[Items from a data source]
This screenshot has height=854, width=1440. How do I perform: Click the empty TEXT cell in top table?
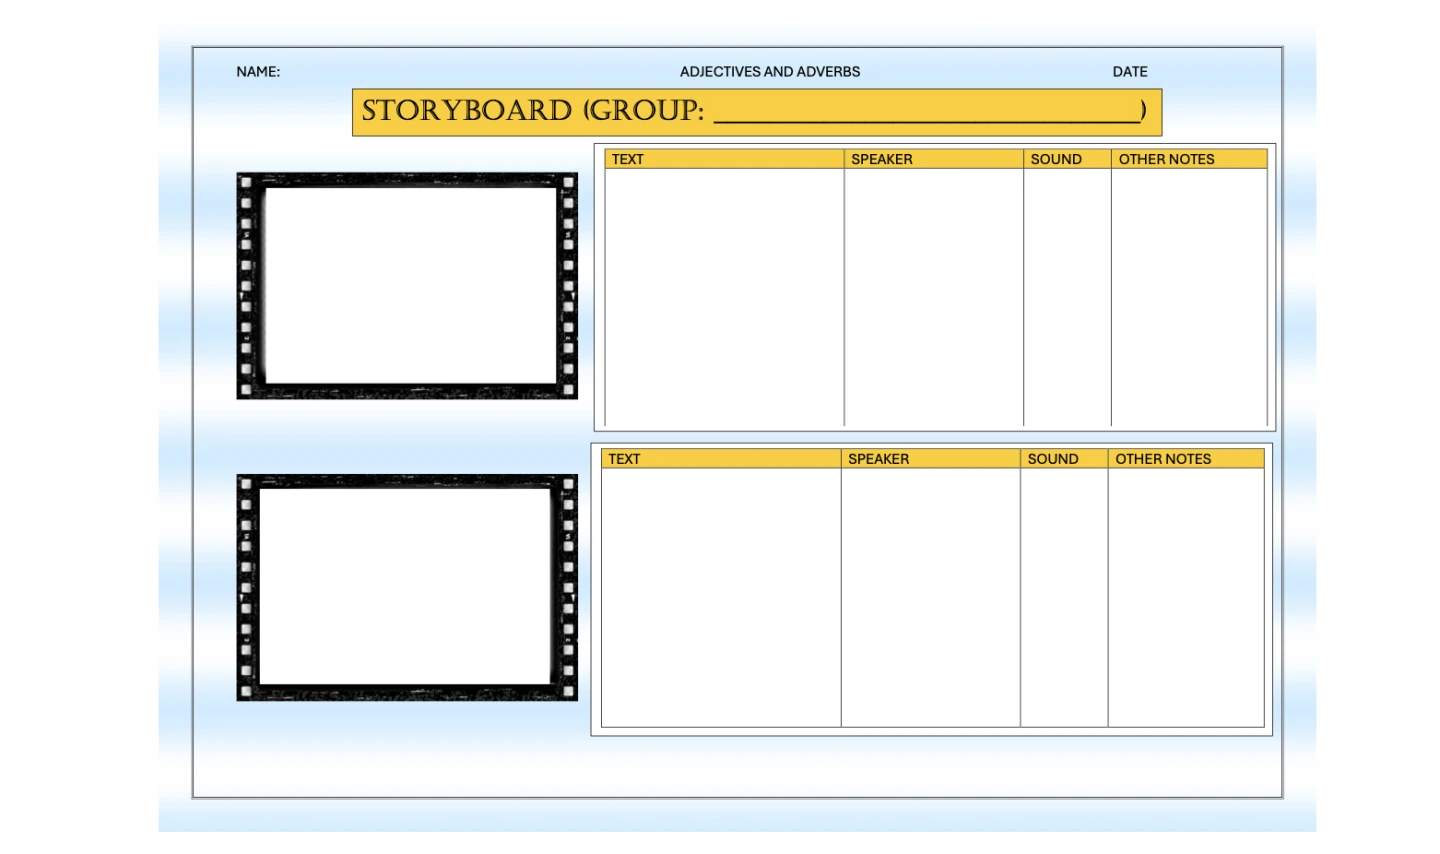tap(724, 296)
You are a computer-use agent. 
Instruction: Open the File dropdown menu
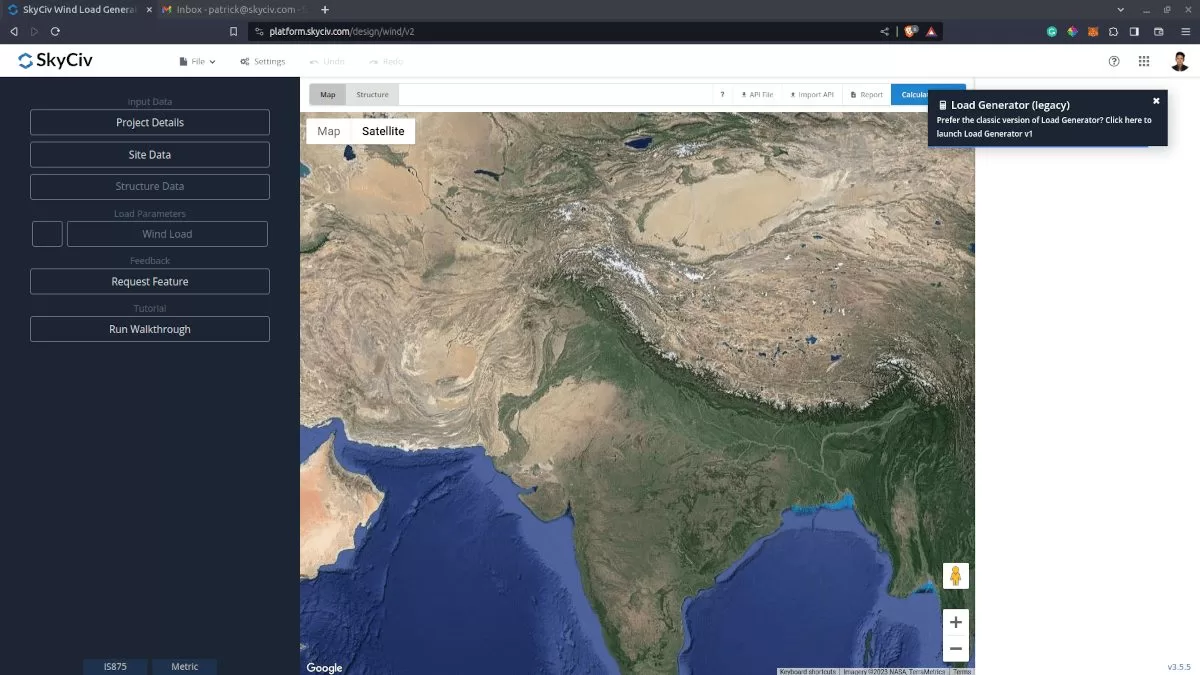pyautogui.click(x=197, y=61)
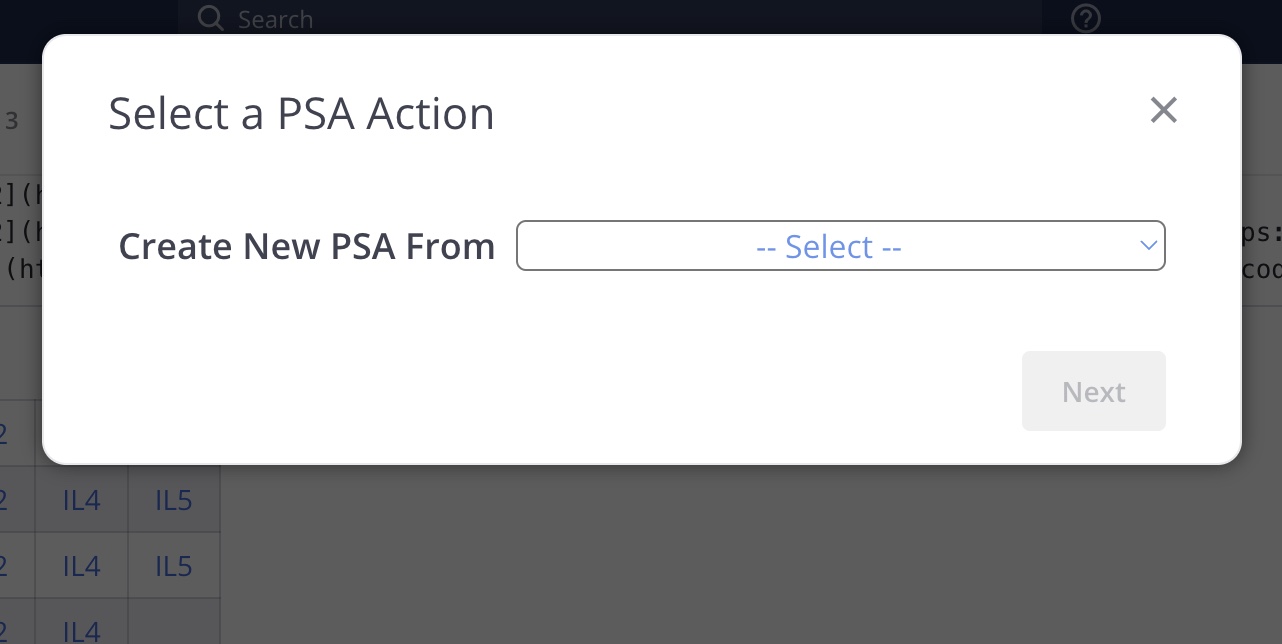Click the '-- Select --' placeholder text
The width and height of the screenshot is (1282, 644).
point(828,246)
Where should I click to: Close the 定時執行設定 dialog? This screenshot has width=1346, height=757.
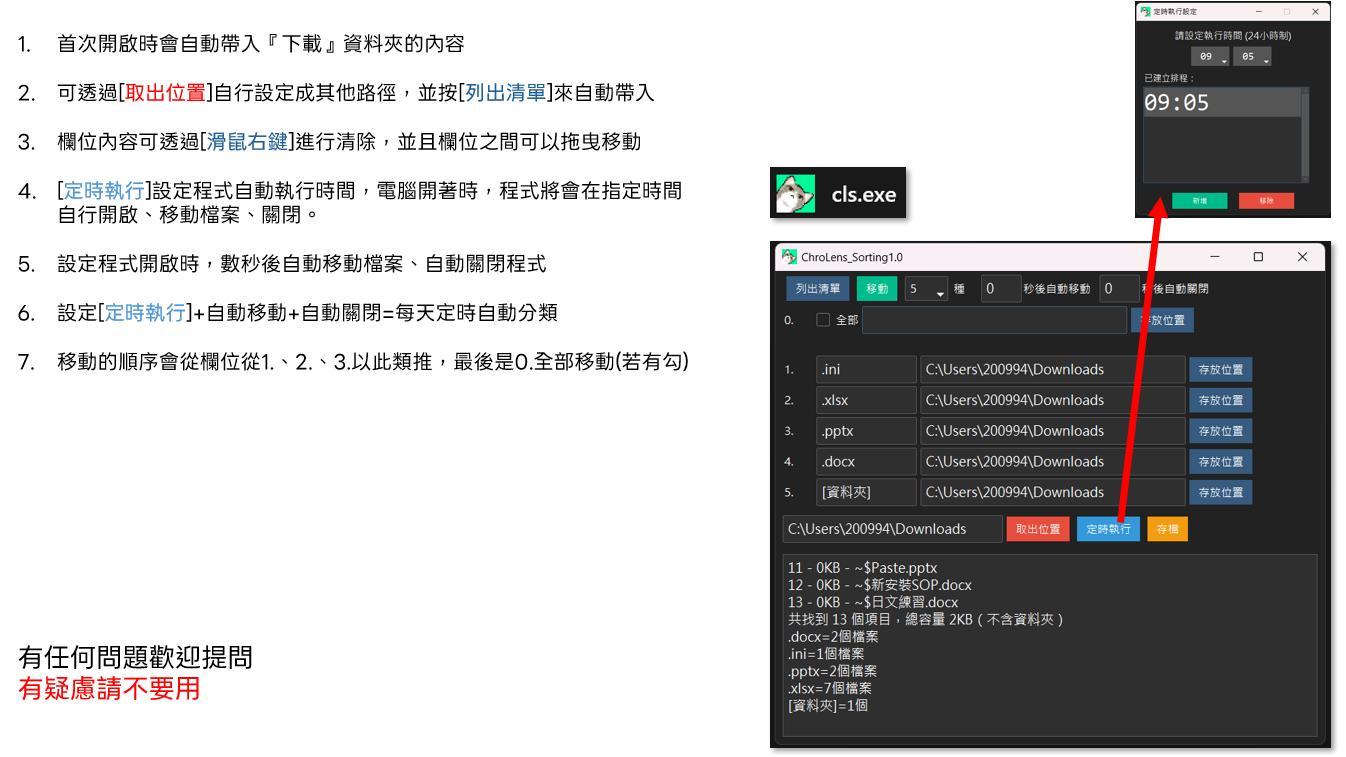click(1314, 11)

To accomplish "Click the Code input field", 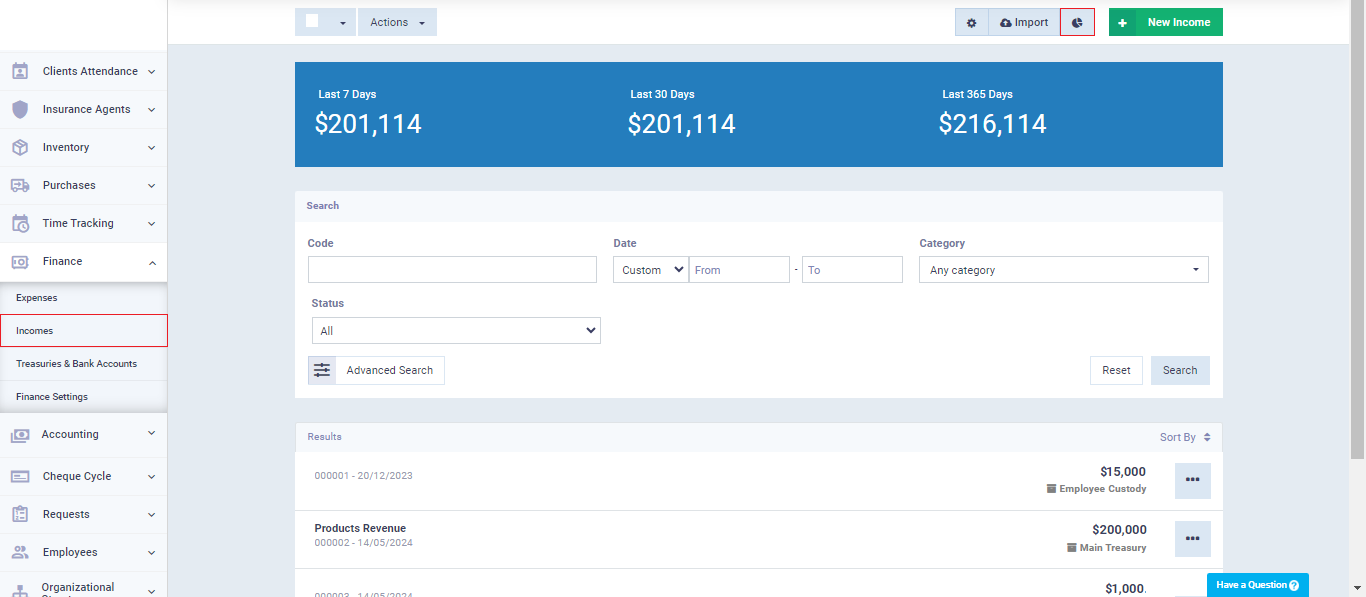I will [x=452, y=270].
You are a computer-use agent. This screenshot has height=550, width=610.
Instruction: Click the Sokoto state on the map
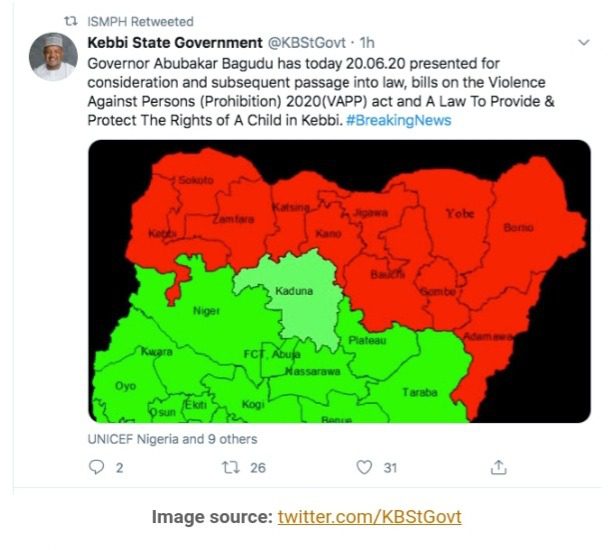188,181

Task details
Set down, exactly as written, each line from the one that contains "You are a computer-use agent. This" to the last line of the records, but none of the pictures.

Exercise output
You are a computer-use agent. This screenshot has height=550, width=610.
Instruction: Click the Sokoto state on the map
188,181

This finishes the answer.